111, Inc. (YI), a technology-driven healthcare platform, reported on Wednesday a reduction in its net loss for the third quarter, despite experiencing a slight decrease in revenue.
During this period, the net loss attributable to shareholders decreased to RMB17.10 million (approximately $2.44 million), compared to a loss of RMB93.3 million in the same quarter last year. The loss per American Depositary Share (ADS) improved to RMB0.20, or $0.02, down from RMB1.10 the previous year.

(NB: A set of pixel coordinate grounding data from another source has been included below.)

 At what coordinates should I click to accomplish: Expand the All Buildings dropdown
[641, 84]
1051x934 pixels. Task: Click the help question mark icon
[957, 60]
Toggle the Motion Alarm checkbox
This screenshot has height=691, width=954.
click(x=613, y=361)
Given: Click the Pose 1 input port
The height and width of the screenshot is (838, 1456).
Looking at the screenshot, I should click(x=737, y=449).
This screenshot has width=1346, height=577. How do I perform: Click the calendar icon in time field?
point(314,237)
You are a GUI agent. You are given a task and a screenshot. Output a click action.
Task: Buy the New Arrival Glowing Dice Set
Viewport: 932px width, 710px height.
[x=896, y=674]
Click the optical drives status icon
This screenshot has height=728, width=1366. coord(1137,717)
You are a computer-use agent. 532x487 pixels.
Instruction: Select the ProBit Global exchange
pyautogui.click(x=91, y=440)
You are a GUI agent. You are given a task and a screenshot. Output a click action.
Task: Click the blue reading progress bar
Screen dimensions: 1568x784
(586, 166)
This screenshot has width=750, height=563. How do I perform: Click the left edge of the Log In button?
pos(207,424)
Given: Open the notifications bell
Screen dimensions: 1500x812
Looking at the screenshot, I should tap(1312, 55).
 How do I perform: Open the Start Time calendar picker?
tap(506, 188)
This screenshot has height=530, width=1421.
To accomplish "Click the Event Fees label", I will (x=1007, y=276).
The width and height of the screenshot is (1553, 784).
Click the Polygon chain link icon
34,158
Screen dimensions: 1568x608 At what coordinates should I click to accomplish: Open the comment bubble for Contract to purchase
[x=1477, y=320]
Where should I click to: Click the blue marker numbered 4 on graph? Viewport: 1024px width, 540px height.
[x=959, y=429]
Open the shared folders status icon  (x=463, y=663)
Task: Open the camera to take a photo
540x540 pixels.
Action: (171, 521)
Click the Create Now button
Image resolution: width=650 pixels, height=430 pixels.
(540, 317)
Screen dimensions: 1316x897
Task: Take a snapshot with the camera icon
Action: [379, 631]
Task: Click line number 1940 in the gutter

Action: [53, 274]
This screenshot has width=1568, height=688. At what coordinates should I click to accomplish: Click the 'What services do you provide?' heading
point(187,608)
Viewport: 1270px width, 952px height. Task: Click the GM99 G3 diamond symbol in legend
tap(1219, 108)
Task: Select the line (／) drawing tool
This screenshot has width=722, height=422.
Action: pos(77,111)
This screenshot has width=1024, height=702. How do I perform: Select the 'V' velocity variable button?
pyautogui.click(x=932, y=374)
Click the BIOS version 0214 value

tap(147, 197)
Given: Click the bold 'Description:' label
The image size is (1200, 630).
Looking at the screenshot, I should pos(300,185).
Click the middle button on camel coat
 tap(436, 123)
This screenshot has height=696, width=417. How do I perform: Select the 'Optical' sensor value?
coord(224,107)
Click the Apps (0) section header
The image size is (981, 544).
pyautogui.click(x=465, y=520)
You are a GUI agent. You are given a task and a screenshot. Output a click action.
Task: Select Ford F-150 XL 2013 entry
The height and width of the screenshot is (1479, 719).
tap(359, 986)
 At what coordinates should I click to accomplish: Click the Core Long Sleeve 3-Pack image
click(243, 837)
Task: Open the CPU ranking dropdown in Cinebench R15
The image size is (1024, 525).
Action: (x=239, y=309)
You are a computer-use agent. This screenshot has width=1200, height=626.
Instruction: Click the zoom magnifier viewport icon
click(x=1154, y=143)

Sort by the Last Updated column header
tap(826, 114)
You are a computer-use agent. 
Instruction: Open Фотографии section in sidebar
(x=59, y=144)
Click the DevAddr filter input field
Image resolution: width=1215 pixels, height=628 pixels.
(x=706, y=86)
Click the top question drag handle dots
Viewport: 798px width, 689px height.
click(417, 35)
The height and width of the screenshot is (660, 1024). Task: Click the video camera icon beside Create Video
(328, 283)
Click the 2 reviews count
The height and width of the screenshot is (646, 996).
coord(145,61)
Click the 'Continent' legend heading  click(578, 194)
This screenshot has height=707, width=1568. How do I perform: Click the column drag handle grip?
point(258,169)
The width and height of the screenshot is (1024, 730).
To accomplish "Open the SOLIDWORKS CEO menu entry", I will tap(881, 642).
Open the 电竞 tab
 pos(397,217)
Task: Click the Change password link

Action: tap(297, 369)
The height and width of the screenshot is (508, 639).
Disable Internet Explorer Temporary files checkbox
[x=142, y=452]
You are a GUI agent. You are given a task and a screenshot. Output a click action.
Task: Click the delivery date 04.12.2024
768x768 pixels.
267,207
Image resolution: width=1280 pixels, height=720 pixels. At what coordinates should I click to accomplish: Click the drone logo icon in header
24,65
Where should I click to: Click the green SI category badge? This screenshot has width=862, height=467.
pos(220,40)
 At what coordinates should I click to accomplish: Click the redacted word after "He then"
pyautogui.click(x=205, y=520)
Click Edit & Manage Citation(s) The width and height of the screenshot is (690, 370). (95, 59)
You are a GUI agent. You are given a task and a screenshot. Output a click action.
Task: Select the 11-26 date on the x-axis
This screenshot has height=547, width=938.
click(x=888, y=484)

When adjusted for other considerations, the net loss attributable to ordinary shareholders shrank to RMB12.35 million, or $1.76 million, from RMB66.89 million last year. The adjusted loss per ADS was RMB0.14, or $0.02, as opposed to RMB0.78 a year ago.
Operating income registered at RMB2.37 million, or $0.34 million, showing a turnaround from an operating loss of RMB80.42 million in the same period last year.
Net revenue fell slightly to RMB3.60 billion, or $513.1 million, from RMB3.67 billion in the previous year.
Commenting on these results, Co-founder, Chairman, and CEO Junling Liu expressed optimism about the future, stating, "Despite the challenges, we remain confident in the long-term opportunities that lie ahead. Our strategic investments in AI and digital technologies are not only enhancing efficiency and reshaping the healthcare value chain, but they also position us to capitalize on significant changes in the pharmaceutical industry."
As of Tuesday, YI stock closed up 0.84% at $0.61 on the Nasdaq, and further increased by 1.65% in after-hours trading, reaching $0.62.